Having slid over 13 basis points on Monday in the biggest one-day drop since the euro zone debt crisis in 2011, two-year German bond yields rose as much as 10 basis points at one point at -0.92% - well above record lows. They eased to 0.94% towards close of trade.
“Obviously, we had historic moves yesterday so there is a reversal of that today,” said Lyn Graham-Taylor, a rates strategist at Rababank. “There’s a bit more confidence out there after the Trump news and also an element of profit-taking on the bond price gains.”
U.S. President Donald Trump said on Monday he would be taking “major” steps to gird the economy against the impact of the spreading coronavirus.
Japan on Tuesday unveiled a second package of measures worth about $4 billion in spending, focusing on support to small and mid-sized firms.
Europe’s response to coronavirus could dominate Britain’s first post-Brexit budget on Wednesday, while the European Central Bank meeting on Thursday is expected to weigh in with measures to support the euro zone economy.
The prospect of stimulus measures bought calm to world markets after a day of panic that sent bond yields in Germany and the United States to record lows.
German government bond yields were 8 to 12 basis points higher on the day. The 10-year Bund yield slipped to -0.7% , almost 20 bps above Monday’s record low.
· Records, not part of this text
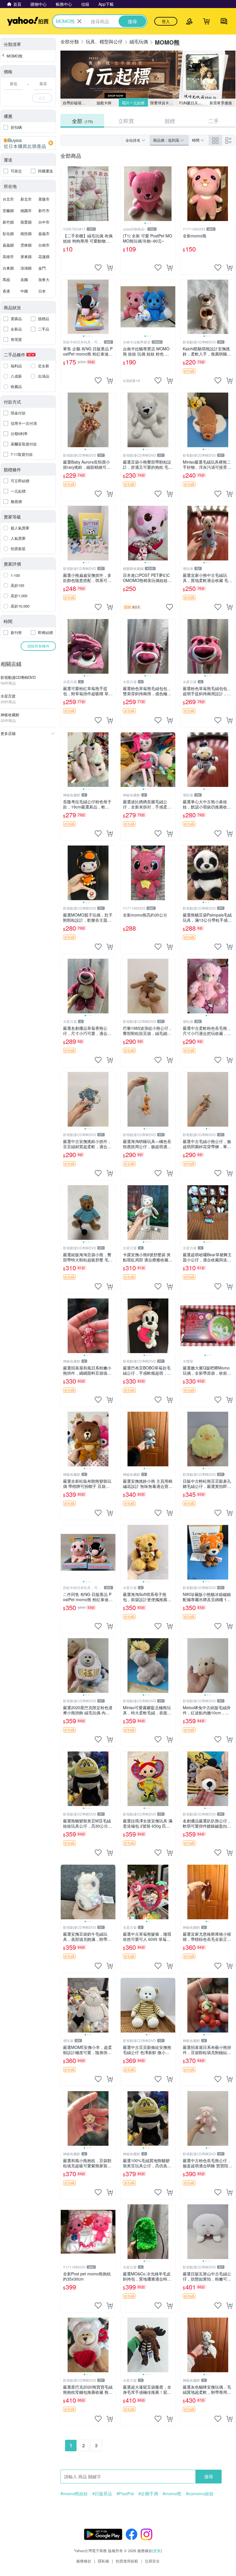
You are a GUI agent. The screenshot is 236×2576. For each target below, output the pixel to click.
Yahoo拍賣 (28, 21)
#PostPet (125, 2493)
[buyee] (28, 143)
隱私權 (103, 2561)
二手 (213, 120)
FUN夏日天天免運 (192, 102)
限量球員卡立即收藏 (163, 102)
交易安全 (152, 2561)
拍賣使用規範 (127, 2561)
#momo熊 (172, 2493)
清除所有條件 (38, 646)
They inched lower as the day wore on, to trade 5 bps up on the day at 0.8%
Dutch 10-year bond yields climbed 6 bps to -0.57% , well off Monday’s record lows around -0.70%.
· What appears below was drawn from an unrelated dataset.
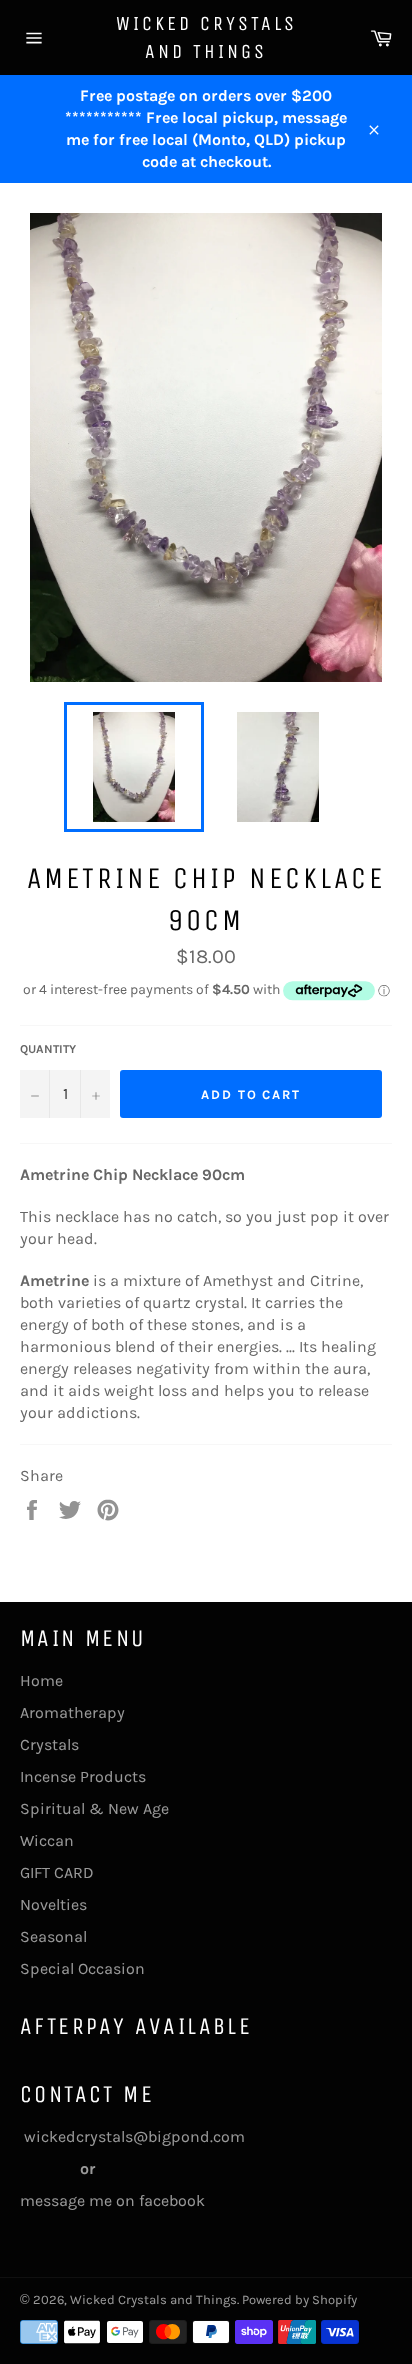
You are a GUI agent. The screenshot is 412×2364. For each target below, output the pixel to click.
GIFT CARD (57, 1872)
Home (41, 1680)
“What we are seeing is a significant swing in sentiment and that is about fiscal policy, especially in the U.S.,” said DZ Bank rates strategist Sebastian Fellechner.
But while yields on safe-haven bonds are off their lows, investors are still bracing for a severe economic shock -- a gauge of euro zone inflation expectations plumbed a new record low at 0.92% while U.S. and German 10-year yields are down 100 bps and 50 bps respectively this year.
Italian borrowing costs also fell as the country was placed under lockdown until next month, but 10-year yields which tumbled 11 bps at one point, gradually rose and stood two bps down on the day towards close at 1.39%.
Ten-year yield spreads over Germany, a measure of Italy’s risk premium, rose back above 200 bps.